In general, APACHE IV and SAPS 3 reflected the severity of patients better than MPM0 III. This result may be due to the number of variables each system implements. If the system requires more variables, it takes a longer time for evaluators to input the values, and the time required by each evaluator varies significantly. If a system requires fewer variables, there are fewer discrepancies between different evaluators, and severity measurements can be completed in a relatively short time. These reasons may explain the benefits of using MPM0 III. However, patient factors are currently automatically extracted from electronic medical records. This development eliminates the time-related disadvantages of systems that consider more variables, thereby making the ability to take full account of patient condition the most important criterion for choosing an appropriate severity scoring system. Thus, in this study we suggest a severity correction model (P<0.01) using APACHE IV.

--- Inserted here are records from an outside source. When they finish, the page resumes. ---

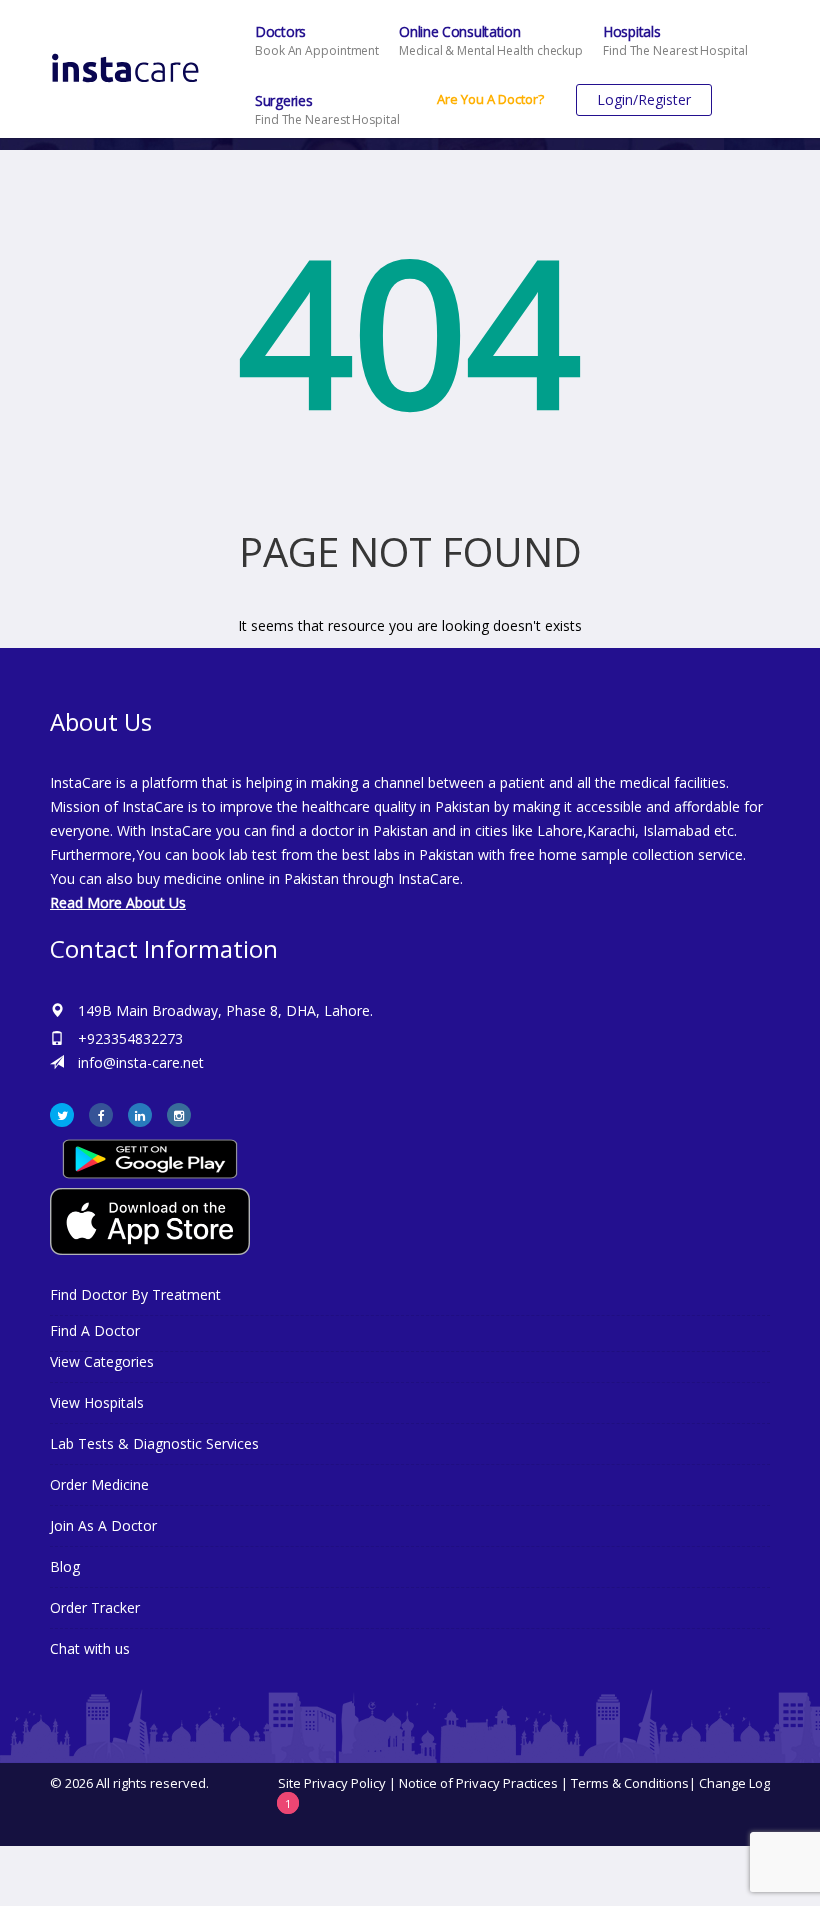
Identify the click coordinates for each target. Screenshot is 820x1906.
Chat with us (90, 1648)
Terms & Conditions (630, 1783)
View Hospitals (97, 1402)
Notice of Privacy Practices (478, 1783)
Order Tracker (95, 1607)
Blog (65, 1566)
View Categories (102, 1361)
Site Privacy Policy (332, 1783)
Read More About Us (118, 902)
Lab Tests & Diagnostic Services (154, 1443)
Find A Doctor (95, 1330)
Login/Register (644, 99)
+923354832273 (130, 1038)
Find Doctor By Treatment (135, 1294)
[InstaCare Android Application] (150, 1157)
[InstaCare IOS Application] (410, 1221)
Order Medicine (99, 1484)
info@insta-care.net (141, 1062)
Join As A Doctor (103, 1525)
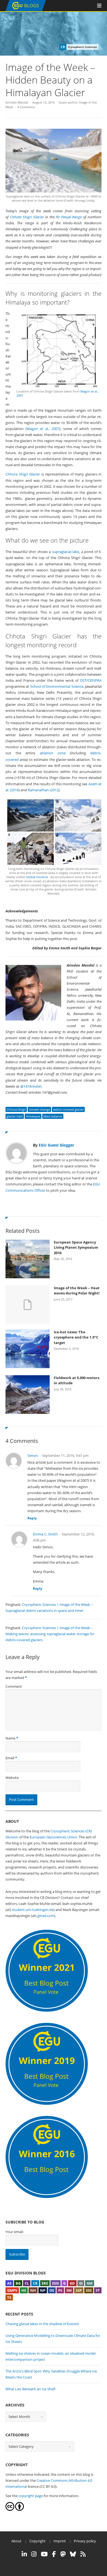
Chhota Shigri (16, 1109)
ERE (45, 2283)
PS (60, 2290)
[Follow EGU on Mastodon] (63, 2554)
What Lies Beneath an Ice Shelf (30, 2388)
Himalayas (33, 1116)
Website (12, 1777)
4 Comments (26, 107)
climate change (39, 1109)
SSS (89, 2290)
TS (9, 2297)
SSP (79, 2290)
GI (81, 2283)
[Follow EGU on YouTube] (44, 2554)
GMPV (12, 2290)
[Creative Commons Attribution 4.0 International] (9, 2509)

The limitations of this study lie with the data collection system. Whereas many studies evaluating the performance of different severity scoring systems collected data using a prospective cohort system [12-14], we collected data retrospectively in this study. We initially aimed to analyze records from past patients in order to immediately implement our study results in ongoing clinics, but it took a long time to analyze the medical records for all scoring systems. Thankfully, the average severity measured by APACHE II of medical ICU patients was 24.3 in 2014, 23.1 in 2015, and 23.7 in 2016, so there was no significant difference.
ICU patient severity plays the most important role in determining whether the patient will survive or not, and that severity is significantly affected by underlying disease. However, when the underlying disease is the same between patients, the impacts of other major factors on severity decrease, which may lead to erroneous death predictions [11]. The significance of the present study lies in this idea. Instead of implementing conventional severity scoring systems, we established a death prediction model specifically for patients admitted to the ICU for the same reason. Therefore, ICU entry should predict patient death much more accurately. We further recommend that other ICUs in our hospital, including the cardiopulmonary ICU and emergency ICU, should implement a specific severity scoring system that fully takes into account the characteristics of patients unique to each unit.
Besides patient factors, other structural factors play major roles in determining mortality rates, including standardization guidelines for the treatment and an abundance of medical personnel such as doctors and nurses working in the hospital [15-17]. Therefore, the development of a predictive model for death will depend on underlying disease. Such predictive models will serve as capstones for evaluating factors that affect the quality of medical care.